### [Exercise aim]
Update everything from the line containing "Select the I disagree radio option" down to the line containing "Action: (x=215, y=884)" by replacing "Instruction" with "Task", and leave everything else unchanged.

(Data on target coordinates)
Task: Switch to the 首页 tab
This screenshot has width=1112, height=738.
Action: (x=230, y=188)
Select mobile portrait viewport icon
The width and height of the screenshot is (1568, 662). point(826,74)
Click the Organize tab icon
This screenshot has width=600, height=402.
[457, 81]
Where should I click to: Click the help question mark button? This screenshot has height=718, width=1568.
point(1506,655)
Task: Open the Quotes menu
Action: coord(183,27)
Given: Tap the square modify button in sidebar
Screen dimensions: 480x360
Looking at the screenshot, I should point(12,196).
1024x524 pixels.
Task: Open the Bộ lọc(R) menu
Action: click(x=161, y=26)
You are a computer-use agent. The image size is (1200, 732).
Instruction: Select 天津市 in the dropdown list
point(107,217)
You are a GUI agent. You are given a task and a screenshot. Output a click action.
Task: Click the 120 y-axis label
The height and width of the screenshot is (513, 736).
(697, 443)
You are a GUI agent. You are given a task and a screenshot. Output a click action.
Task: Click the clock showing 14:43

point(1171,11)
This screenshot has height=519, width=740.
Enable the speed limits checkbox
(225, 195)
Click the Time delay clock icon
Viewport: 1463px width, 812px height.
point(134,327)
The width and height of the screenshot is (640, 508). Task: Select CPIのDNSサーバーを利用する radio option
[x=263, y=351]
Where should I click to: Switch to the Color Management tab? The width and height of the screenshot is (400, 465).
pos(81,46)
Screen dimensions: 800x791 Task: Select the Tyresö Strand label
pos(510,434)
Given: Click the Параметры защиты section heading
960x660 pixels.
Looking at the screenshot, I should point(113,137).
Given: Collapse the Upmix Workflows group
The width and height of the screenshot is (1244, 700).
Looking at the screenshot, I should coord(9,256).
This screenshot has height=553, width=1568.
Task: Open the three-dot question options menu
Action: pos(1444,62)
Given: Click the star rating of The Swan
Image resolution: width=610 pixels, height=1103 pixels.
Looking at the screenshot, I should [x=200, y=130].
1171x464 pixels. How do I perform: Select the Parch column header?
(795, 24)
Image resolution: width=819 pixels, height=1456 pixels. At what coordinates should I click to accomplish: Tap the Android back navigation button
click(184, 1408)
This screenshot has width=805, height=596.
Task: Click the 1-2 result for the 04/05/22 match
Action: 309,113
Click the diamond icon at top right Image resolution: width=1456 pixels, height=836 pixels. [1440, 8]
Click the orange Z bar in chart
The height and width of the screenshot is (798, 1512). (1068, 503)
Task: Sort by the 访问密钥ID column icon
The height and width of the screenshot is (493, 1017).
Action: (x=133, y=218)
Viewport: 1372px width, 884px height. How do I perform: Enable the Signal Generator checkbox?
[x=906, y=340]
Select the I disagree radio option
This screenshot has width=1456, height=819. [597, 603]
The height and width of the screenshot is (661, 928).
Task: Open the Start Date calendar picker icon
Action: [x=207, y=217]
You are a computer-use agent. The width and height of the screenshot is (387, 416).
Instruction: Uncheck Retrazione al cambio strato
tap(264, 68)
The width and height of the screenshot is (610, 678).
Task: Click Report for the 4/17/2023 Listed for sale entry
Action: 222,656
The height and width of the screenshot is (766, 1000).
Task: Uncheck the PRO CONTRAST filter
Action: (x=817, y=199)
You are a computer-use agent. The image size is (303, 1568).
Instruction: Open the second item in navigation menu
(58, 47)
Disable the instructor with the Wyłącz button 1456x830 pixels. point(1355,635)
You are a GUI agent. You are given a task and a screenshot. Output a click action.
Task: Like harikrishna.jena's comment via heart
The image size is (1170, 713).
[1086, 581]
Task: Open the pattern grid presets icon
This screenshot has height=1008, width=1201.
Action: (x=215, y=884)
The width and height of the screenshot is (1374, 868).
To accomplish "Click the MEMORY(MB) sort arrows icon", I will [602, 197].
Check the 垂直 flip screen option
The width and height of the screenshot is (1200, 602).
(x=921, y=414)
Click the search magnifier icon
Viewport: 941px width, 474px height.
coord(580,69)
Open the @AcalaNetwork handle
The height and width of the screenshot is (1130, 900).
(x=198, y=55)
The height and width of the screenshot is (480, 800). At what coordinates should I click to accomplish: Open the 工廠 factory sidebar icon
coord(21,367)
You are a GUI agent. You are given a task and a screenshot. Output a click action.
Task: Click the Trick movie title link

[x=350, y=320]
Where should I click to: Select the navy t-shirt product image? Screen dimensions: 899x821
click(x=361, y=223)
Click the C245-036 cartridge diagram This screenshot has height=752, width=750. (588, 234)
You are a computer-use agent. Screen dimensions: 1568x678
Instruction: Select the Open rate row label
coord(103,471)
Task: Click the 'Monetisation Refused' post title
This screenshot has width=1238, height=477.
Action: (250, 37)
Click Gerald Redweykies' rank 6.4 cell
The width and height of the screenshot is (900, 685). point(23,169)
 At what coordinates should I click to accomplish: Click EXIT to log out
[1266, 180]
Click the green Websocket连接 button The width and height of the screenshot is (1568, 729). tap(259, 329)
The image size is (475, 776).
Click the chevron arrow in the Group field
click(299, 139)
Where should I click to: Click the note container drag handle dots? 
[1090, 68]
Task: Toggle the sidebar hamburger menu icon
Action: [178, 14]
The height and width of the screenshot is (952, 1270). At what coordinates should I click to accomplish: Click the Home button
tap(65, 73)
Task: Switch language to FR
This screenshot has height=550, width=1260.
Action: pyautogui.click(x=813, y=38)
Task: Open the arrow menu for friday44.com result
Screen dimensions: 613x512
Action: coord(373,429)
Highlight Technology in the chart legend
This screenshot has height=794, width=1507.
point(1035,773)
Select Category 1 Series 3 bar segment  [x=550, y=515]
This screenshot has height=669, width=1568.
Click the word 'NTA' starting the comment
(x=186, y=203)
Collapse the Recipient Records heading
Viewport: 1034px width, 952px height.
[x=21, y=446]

### [Written solution]
Select the I disagree radio option
This screenshot has width=1456, height=819. [597, 603]
The height and width of the screenshot is (661, 928).
Task: Open the Start Date calendar picker icon
Action: [x=207, y=217]
You are a computer-use agent. The width and height of the screenshot is (387, 416).
Task: Uncheck Retrazione al cambio strato
tap(264, 68)
The width and height of the screenshot is (610, 678).
Task: Click Report for the 4/17/2023 Listed for sale entry
Action: 222,656
The height and width of the screenshot is (766, 1000).
Task: Uncheck the PRO CONTRAST filter
Action: (x=817, y=199)
You are a computer-use agent. The image size is (303, 1568).
Task: Open the second item in navigation menu
(58, 47)
Disable the instructor with the Wyłącz button 1456x830 pixels. point(1355,635)
You are a GUI agent. You are given a task and a screenshot. Output a click action.
Task: Like harikrishna.jena's comment via heart
The image size is (1170, 713).
[1086, 581]
Task: Open the pattern grid presets icon
This screenshot has height=1008, width=1201.
Action: (x=215, y=884)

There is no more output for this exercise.